Gouverner of Gyeonggi Province
- In office 4 April 1905 – 20 May 1905
- Monarch: Gojong
- Preceded by: Choe Ik-hyeon
- Succeeded by: Yi Do-jae

Minister of Law
- Monarch: Gojong
- Preceded by: Yi Ji-yong
- Succeeded by: Pak Chesoon

Personal details
- Born: 1861 Hamgyong Province, Joseon Dynasty
- Died: 1 March 1923 (aged 62) Russian Empire
- Profession: Official

Military service
- Allegiance: Korean Empire
- Branch/service: Imperial Korean Army
- Years of service: 1901–1907
- Rank: Lieutenant General

= Yi Geun-ho =

Imperial Korean Army officer (1861–1923)

Yi Geun-ho (1861 – 1 March 1923) was an Imperial Korean Army officer, official and a Joseon Kazoku. He was one of the pro-Japanese politicians of the Korean Empire before its decline.

== Bibliography ==
Yi was born in 1861. His had two younger brothers: Yi Geun-taek, and Yi Geun-sang. He passed the civil service exam in March 1878. In 1887, Yi served as Seungji of Seungjeongwon, and Jasan Busa. In 1896, Yi was posted to the Ministry of Interior as the Director of Infectious diseases. As a politician, Yi agreed with the ideas of Gaewha party and participated the Independence Club as a committee member. After Gojong of Korea dissolved the People's joint association in 1898, Gojong needed to soothe the furious public. Gojong, in turn, appointed Yi as the head of police.

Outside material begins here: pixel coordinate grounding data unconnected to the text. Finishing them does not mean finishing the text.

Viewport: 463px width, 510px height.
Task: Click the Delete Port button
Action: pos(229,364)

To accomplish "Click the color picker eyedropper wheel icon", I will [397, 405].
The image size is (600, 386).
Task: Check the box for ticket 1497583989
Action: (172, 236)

Other than being a politician, Yi was a businessman who actively participated in establishments of numerous companies. In 1899, Yi participated in the establishment of Daehan Chunil Bank as a promoter. Moreover, in 1900, Yi and Min Byeong-seok founded Jongro Manufacturing Factory. Yi participated in establishments of modern companies and banks. In 1902, Yi served in key positions of Korean officialdom. Holding important posts, he reformed the ancient economic system of Korea. In 1903, Yi was appointed as the director of Jigae, and made a plea about the problems of nickel coins. In 1906, Yi was appointed as Lieutenant General, and was appointed as head of Baejong Mugwanbu. The same year, he was posted as the director of Cheoldo section of Gungnaebu, which managed the royal estate of Korean Empire. Yi controlled Korean royal estate according to the request of Japanese empire.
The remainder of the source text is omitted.